Let's assume that Kate eventually lands a plum gig making $100,000 a year. She doesn't have any debt and her expenses are low so she can afford to funnel a big chunk of her income into savings. She maxes out her 401(k), along with a Roth IRA and her HSA to the tune of $26,850, not including whatever her employer matches. If she can do that every year for 10 years, she'd have more than $250,000 saved, not counting anything her employer puts in. Even better, the money she puts in her 401(k) and health savings account is tax-deductible, which means she could owe less or get a bigger refund when it's time to file.
Did you know? More than 50 percent of those eligible to participate in an HSA plan are under 40.
4. Leave it alone until you need it
One of the best things about an HSA is that you're not required to spend the money you save up, the way you would need to with, say, a flexible spending account. That means that as long as you don't have any pressing medical needs, you can just leave it alone. Unlike an IRA or 401(k), there are no minimum distribution requirements once you reach a certain age, so you can basically let the money sit and continue to grow.

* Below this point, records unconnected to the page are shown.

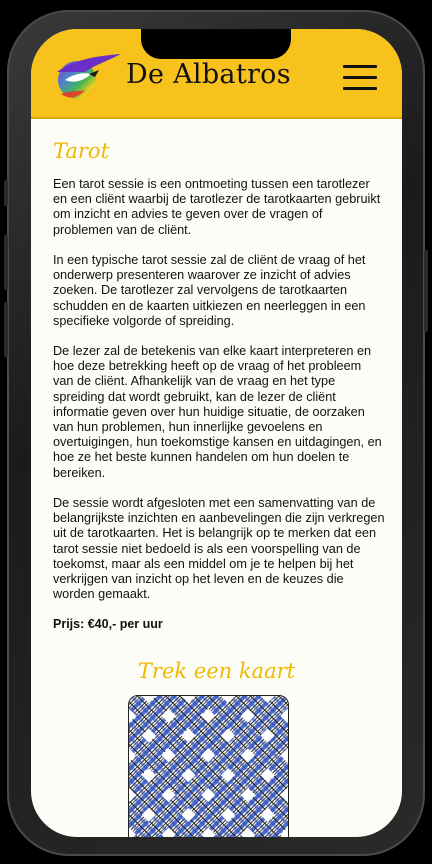 The width and height of the screenshot is (432, 864). Describe the element at coordinates (208, 766) in the screenshot. I see `tarot-card-back-pattern` at that location.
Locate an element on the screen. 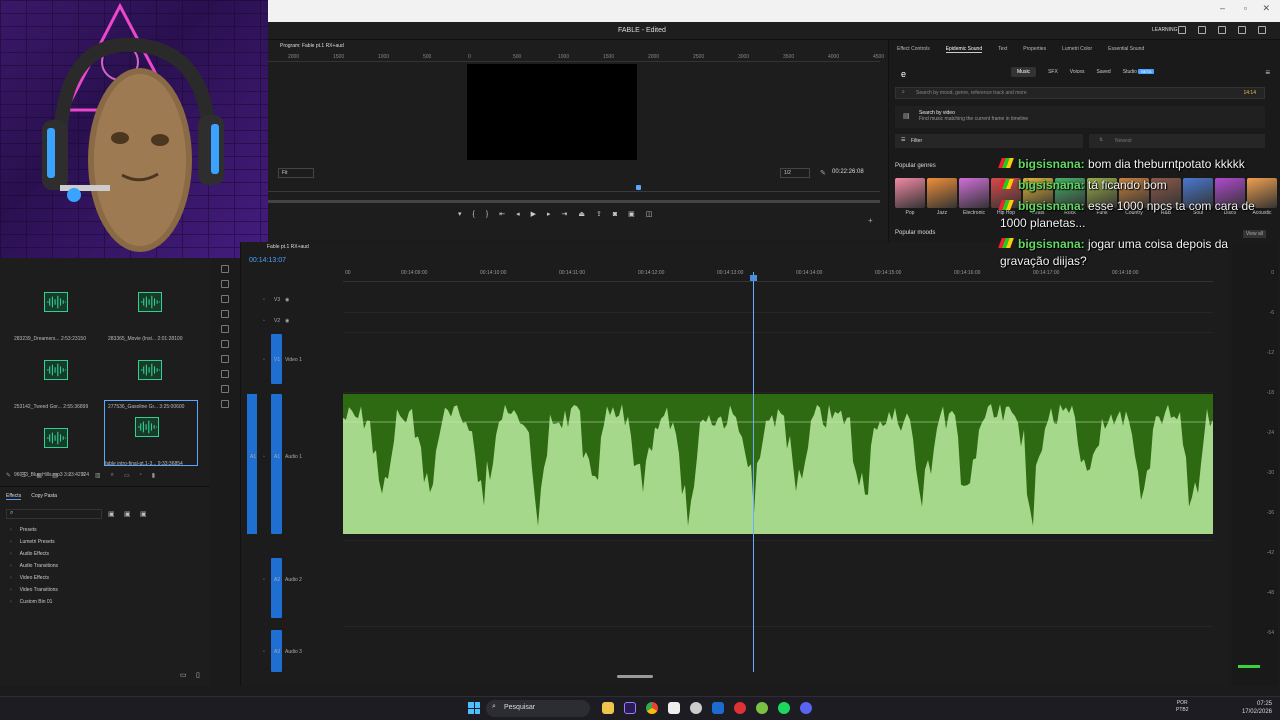  a1-track-target is located at coordinates (276, 464).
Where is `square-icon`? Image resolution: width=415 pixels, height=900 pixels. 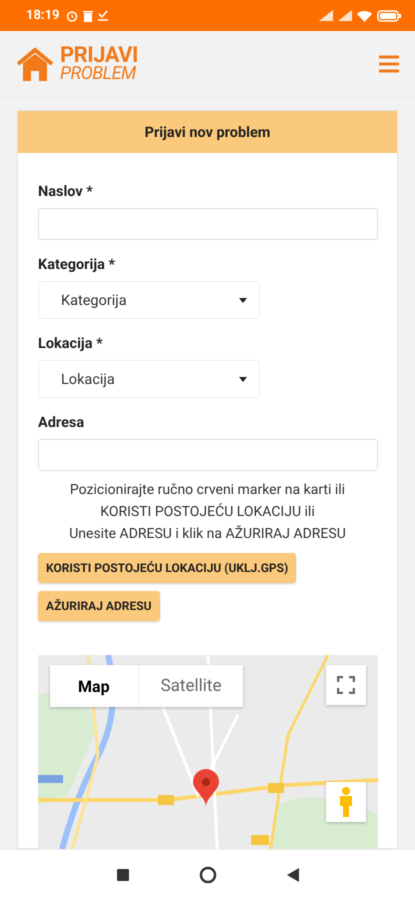
square-icon is located at coordinates (122, 875).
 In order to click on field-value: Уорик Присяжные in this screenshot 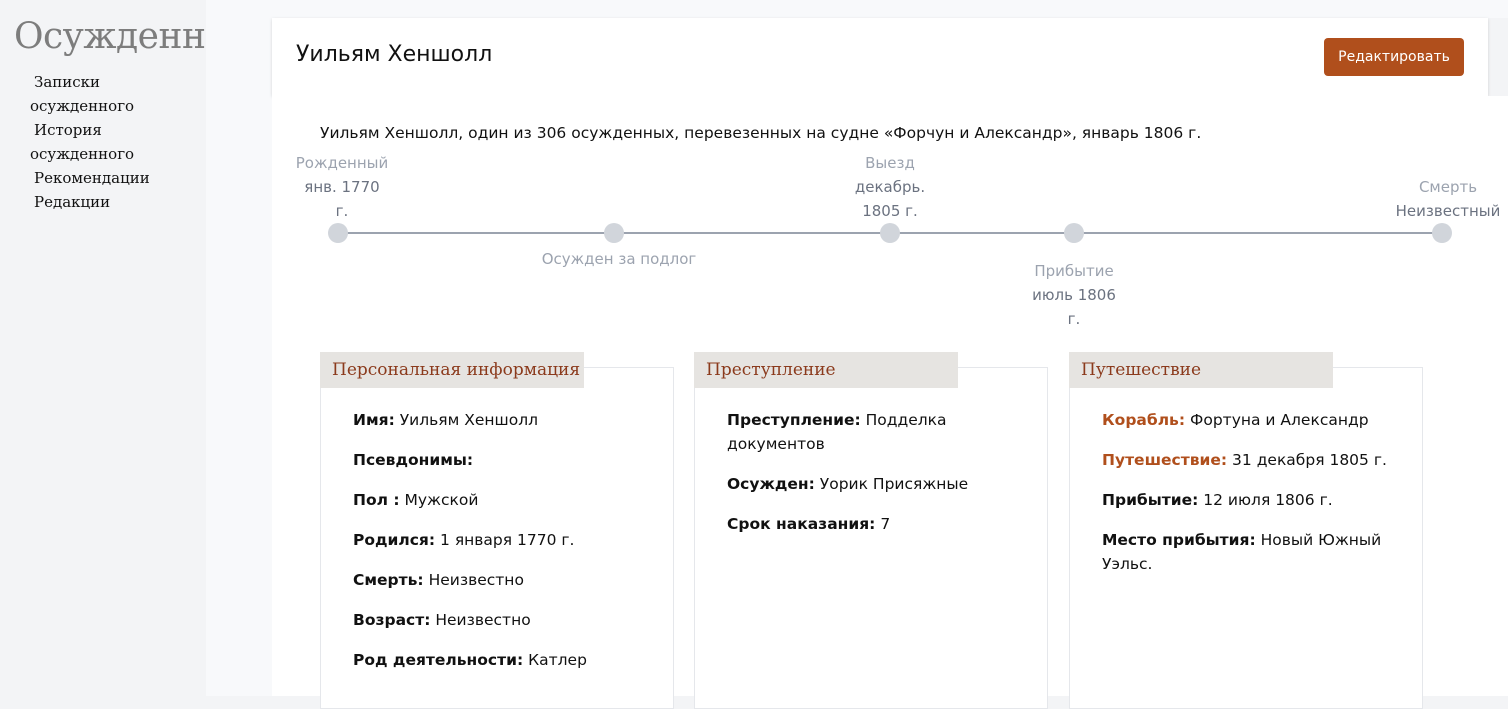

It's possible to use the money for non-medical expenses but there are some tax rules to keep in mind. For instance, say Kate decides to buy a house and she wants to use the $20,000 she's built up in her HSA for the down payment. Because she's under 65, she'll have to cough up a 20 percent penalty, plus pay taxes on the money at her regular rate. If she were to hold on to the money and apply it to Medicare premiums or other qualified medical expenses later in life, she'd be able to take it out tax and penalty-free.
The bottom line
The benefits of a health savings account go far beyond retirement, especially for 20-somethings who aren't sure where to start with planning for the future. The key for young adults is to understand how they work so you're getting the most mileage out of every dollar you save.